A lesson in BitTorrent

Hackers have now posted a second dump of Ashley-Madison, this time 20-gigabytes worth of data. Many, mostly journalists, are eagerly downloading this next dump. However, at the time of this writing, nobody has finished downloading it yet. None of the journalists have a complete copy, so you aren't seeing any new stories about the contents. It promises the full email spool of the CEO in the file name, but no journalist has yet looked into that mail spool and reported a story. Currently, the most any journalist has is 85% of the dump, slowly downloading the rest at 37-kilobytes/second.

Why is that? Is AshMad doing some sort of counter-attack to stop the downloaded (like Sony did)? Or is it overloaded because too many people are trying to download?

No, it's because it hasn't finished seeding.

BitTorrent is p2p (peer-to-peer). You download chunks from the peers, aka. the swarm, not the original source (the tracker). Instead of slowing down as more people join the swarm to download the file(s), BitTorrent downloads become faster -- the more people you can download from, the faster it goes.

But 9 women can't make a baby in 1 month. The same goes for BitTorrent. You can only download chunks from peers if they've got all the chunks. That's the current problem with the AshMad dump: everyone combined has only 85% of all possible chunks. The remaining 15% of the chunks haven't been uploaded to the swarm yet. Nobody has a complete copy. The original tracker is seeding at a rate of 37-kilobytes/second, handing off the next chunk to a random person in the swarm, who quickly exchanges it with everyone else in the swarm.

Thus, we see something like the following image, where everyone is stuck at 85% download:


It'll take many more hours until this is complete.

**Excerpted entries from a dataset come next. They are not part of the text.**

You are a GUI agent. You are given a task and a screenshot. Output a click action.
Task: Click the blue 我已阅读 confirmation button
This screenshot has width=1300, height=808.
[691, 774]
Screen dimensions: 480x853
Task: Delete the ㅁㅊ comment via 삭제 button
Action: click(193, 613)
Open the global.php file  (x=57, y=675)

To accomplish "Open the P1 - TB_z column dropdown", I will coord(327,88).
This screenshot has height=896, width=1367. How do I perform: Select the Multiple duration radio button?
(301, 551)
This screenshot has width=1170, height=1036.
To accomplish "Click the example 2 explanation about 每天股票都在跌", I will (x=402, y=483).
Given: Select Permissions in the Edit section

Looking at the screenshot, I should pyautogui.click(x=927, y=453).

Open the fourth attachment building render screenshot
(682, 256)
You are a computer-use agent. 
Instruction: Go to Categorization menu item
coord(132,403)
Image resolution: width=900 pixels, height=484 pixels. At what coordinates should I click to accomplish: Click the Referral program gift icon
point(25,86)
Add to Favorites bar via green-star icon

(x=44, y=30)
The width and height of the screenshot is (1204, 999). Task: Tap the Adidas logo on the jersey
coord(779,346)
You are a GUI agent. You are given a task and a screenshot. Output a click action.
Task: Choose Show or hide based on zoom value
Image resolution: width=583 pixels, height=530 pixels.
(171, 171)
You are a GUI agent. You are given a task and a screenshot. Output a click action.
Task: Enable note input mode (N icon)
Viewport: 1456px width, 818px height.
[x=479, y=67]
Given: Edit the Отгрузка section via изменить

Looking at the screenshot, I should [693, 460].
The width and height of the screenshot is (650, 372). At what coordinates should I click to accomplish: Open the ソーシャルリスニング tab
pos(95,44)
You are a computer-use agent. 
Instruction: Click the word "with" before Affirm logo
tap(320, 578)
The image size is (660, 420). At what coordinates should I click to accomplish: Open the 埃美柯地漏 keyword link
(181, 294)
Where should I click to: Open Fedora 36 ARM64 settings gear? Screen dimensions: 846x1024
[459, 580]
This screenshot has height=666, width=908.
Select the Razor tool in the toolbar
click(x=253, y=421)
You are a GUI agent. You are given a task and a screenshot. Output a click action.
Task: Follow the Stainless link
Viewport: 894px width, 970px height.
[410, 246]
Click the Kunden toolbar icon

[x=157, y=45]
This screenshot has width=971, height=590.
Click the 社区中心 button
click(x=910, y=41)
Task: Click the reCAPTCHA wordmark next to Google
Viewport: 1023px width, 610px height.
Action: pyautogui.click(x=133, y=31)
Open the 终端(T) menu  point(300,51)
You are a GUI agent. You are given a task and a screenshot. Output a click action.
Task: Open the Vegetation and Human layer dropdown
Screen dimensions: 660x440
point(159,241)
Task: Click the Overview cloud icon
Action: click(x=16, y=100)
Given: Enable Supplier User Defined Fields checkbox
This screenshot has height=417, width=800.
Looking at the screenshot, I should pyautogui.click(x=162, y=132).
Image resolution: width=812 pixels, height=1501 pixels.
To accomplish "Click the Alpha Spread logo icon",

I point this out because it's a useful real-world lesson for BitTorrent. Peer-to-peer speeds up downloads in ideal cases, but it can't overcome physics. Physics, in this case, means that nobody yet has a complete 100% copy, so nobody else can download one.

2 comments:

Unknown said...

Where can we find the actual 2nd data dump?

Gary Horn said...

So, if nobody has the entire data set, does that mean that somebody is extracting/exfiltrating the data from AshMad real-time, and then copies are being made from that real-time extraction/exfiltration?